In the code below we'll grab the 2013 file separately (it's not in the .zip file).

## import files make sure you've saved the 1978 - 2012 files in folder called
## nfllines under your current working directory

# add 2013 file to nfllines folder (not included in .zip file) for inclusion
# in for loop
write.table(read.csv("http://www.repole.com/sun4cast/stats/nfl2013lines.csv"), 
    file = paste0(getwd(), "/nfllines/nfl2013lines.csv"), row.names = FALSE, 
    quote = FALSE, sep = ",")

# create vector of csv file names and years for each file
scores_list <- grep(".csv", list.files((paste0(getwd(), "/nfllines"))), value = TRUE)

# set years to use, 1990 - 2013
years <- c(1990:2013)

# load libraries
library(dplyr)

# loop through each file name and read csv file
i <- 1
for (i in i:length(years)) {
    df <- read.csv(paste0(getwd(), "/nfllines/", grep(years[i], scores_list, 
        value = TRUE)), stringsAsFactors = FALSE)

    # each file has one row for each game, split into home/visitor data frames
    # then combine into one for easier manipulation
    df1 <- select(df, Visitor, Home.Team, Visitor.Score, Home.Score, Line)
    df2 <- select(df, Home.Team, Visitor, Home.Score, Visitor.Score, Line)

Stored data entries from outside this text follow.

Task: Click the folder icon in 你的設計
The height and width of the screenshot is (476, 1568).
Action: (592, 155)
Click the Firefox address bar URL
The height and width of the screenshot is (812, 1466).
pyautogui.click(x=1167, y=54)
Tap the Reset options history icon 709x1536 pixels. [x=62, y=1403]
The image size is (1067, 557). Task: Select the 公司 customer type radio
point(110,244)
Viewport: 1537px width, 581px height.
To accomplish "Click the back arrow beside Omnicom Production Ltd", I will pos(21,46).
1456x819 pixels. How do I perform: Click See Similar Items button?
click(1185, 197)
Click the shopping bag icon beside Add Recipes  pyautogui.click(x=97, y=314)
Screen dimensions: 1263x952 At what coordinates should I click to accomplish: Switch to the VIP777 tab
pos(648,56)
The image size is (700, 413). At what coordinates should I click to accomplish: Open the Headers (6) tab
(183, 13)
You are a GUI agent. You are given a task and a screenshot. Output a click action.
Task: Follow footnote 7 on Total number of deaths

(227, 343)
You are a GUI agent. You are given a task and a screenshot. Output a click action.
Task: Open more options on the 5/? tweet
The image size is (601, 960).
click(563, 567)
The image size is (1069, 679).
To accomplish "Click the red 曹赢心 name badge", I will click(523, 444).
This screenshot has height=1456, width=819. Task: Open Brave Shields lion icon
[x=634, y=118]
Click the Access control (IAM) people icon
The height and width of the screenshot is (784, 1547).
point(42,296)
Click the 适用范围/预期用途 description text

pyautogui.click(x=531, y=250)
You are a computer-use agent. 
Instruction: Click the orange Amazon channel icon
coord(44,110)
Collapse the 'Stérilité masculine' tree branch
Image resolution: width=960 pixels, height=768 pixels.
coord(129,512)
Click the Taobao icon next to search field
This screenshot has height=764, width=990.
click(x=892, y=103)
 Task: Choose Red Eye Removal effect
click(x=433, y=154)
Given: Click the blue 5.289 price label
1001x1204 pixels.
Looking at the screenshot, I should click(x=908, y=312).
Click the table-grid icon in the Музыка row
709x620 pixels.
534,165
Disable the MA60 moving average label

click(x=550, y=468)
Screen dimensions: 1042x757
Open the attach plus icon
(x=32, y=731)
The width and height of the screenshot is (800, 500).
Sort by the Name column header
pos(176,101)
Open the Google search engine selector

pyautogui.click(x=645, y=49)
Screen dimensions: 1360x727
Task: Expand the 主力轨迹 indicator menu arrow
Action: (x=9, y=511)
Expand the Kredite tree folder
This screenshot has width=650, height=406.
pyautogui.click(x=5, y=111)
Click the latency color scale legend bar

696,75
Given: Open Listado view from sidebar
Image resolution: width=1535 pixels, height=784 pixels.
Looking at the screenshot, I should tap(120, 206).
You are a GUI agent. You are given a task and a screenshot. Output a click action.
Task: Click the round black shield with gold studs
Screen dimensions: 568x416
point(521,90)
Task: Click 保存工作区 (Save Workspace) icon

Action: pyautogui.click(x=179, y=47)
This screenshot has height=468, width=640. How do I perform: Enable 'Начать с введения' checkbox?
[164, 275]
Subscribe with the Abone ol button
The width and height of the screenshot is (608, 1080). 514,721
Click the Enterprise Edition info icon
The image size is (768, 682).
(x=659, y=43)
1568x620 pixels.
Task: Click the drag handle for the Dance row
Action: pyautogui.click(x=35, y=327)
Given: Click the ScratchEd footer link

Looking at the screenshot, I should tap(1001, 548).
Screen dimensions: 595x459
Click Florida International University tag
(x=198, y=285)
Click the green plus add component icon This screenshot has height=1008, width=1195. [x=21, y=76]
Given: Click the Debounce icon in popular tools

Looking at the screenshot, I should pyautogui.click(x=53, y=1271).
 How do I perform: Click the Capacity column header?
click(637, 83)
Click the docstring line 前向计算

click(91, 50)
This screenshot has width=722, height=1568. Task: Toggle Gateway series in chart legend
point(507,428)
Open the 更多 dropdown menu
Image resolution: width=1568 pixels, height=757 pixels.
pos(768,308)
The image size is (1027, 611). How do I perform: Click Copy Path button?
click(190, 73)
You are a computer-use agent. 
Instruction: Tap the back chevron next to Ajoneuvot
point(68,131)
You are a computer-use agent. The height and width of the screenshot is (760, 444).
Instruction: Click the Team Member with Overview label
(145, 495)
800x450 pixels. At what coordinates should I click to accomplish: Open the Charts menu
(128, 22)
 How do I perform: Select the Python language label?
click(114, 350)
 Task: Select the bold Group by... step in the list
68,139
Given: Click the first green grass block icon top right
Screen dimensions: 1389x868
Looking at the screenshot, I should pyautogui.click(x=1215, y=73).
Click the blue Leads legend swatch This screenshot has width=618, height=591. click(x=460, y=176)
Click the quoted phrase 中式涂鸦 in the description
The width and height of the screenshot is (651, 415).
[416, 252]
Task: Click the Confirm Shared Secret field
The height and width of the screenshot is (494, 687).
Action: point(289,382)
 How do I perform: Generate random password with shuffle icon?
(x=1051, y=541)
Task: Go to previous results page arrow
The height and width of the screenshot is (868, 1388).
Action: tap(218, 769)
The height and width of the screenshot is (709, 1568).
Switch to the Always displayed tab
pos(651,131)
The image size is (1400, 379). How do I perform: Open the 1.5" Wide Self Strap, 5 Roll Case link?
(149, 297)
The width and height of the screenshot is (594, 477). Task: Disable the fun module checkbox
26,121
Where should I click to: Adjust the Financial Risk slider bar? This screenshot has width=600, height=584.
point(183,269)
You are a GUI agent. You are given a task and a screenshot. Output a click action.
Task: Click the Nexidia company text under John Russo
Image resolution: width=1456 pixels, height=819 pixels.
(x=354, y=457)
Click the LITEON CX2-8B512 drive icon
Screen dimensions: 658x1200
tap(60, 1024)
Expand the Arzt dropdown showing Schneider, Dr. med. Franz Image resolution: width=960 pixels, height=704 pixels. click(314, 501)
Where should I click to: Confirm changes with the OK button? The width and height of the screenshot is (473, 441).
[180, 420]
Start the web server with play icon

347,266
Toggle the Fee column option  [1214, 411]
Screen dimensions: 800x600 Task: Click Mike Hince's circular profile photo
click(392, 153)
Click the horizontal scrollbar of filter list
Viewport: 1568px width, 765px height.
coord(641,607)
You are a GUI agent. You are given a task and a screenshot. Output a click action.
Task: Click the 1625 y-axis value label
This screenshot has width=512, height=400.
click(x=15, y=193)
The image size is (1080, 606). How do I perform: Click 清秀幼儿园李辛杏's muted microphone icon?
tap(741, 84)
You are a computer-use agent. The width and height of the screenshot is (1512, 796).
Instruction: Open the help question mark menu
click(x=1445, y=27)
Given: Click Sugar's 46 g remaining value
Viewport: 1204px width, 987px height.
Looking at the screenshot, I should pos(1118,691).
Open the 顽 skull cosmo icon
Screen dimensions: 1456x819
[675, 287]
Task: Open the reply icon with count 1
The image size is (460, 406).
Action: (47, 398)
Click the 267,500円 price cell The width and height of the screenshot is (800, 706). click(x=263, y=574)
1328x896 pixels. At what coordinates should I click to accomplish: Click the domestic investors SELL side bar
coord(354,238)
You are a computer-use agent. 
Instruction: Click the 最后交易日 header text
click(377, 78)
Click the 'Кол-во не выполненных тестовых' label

    # change column names for rbind
    names(df1) <- c("Team", "Opp", "PF", "PA", "Line")
    names(df2) <- c("Team", "Opp", "PF", "PA", "Line")

    # fix home line
    df2$Line <- df2$Line * -1

    # combine data frames
    df <- rbind_list(df1, df2)

    # set year
    df$Year <- years[i]

    # create or append to data frames
    if (i == 1) {
        df_f <- df
    } else {
        df_f <- rbind_list(df_f, df)
    }
}

# rename and clean up
df <- df_f
rm(df_f, df1, df2)

## calculate w_line and l_line columns
i <- 1
for (i in i:nrow(df)) {
    if ((df$PF[i] - df$PA[i]) + df$Line[i] > 0) {
        df$W_Line[i] <- 1
        df$L_Line[i] <- 0
    } else if ((df$PF[i] - df$PA[i]) + df$Line[i] < 0) {
        df$W_Line[i] <- 0
        df$L_Line[i] <- 1
    } else {
        df$W_Line[i] <- 0
        df$L_Line[i] <- 0
    }
}

# look at just underdogs getting 10.5+ points
dft <- subset(df, Line >= 10.5)

# summarize the table
dft <- dft %>% group_by(Year) %>% summarise(W = sum(W_Line), L = sum(L_Line))

# calculate ATS percentage by year
dft$Pct <- round(dft$W/(dft$W + dft$L), 2)

# calculate units up/down by year based on -110 juice (+1 unit for win, -1.1
# unit for loss)
dft$units <- dft$W - dft$L * 1.1

# sort by year ascending
dft <- dft[order(dft$Year), ]
row.names(dft) <- NULL

ATS percentage 1990 - 2013:

# show 1990 - 2013 winning percentage
round(sum(dft$W)/(sum(dft$W) + sum(dft$L)), 4)
## [1] 0.5552

Cumulative units won for that time period, assuming you risk 1.1 units to make 1 (-110 vig/juice):

# show 1990 - 2013 total units up/down
sum(dft$units)
## [1] 39.4

Now a waterfall chart showing cumulative units won by year:

## create plot create cumulative sum of units by year
dft$cumunits <- cumsum(dft$units)

# set W/L year values for plot colors
i <- 1
for (i in i:nrow(dft)) {
    if (dft$units[i] > 0) {
        dft$wlyear[i] <- "W"
    } else if (dft$units[i] < 0) {
        dft$wlyear[i] <- "L"
    } else {
        dft$wlyear[i] <- "P"
    }
}

# set values for waterfall plot
dft$start <- c(0, head(dft$cumunits, -1))
dft$id <- 1:nrow(dft)

# create plot
library(ggplot2)
ggplot(dft, aes(fill = factor(wlyear))) + geom_rect(aes(xmin = id - 0.45, xmax = id + 
    0.45, ymin = start, ymax = cumunits)) + ylab("cumulative units won (lost)") + 
    scale_x_continuous(breaks = 1:length(dft$id), labels = dft$Year) + theme(axis.text.x = element_text(angle = 90), 
    legend.position = "none") + ggtitle("NFL: Units Won on 10.5+ Underdogs, 1990 - 2013, -110 juice")

plot of chunk unnamed-chunk-4

Not a bad investment, would be interesting to see this compared to gains in DJIA, S&P 500, etc.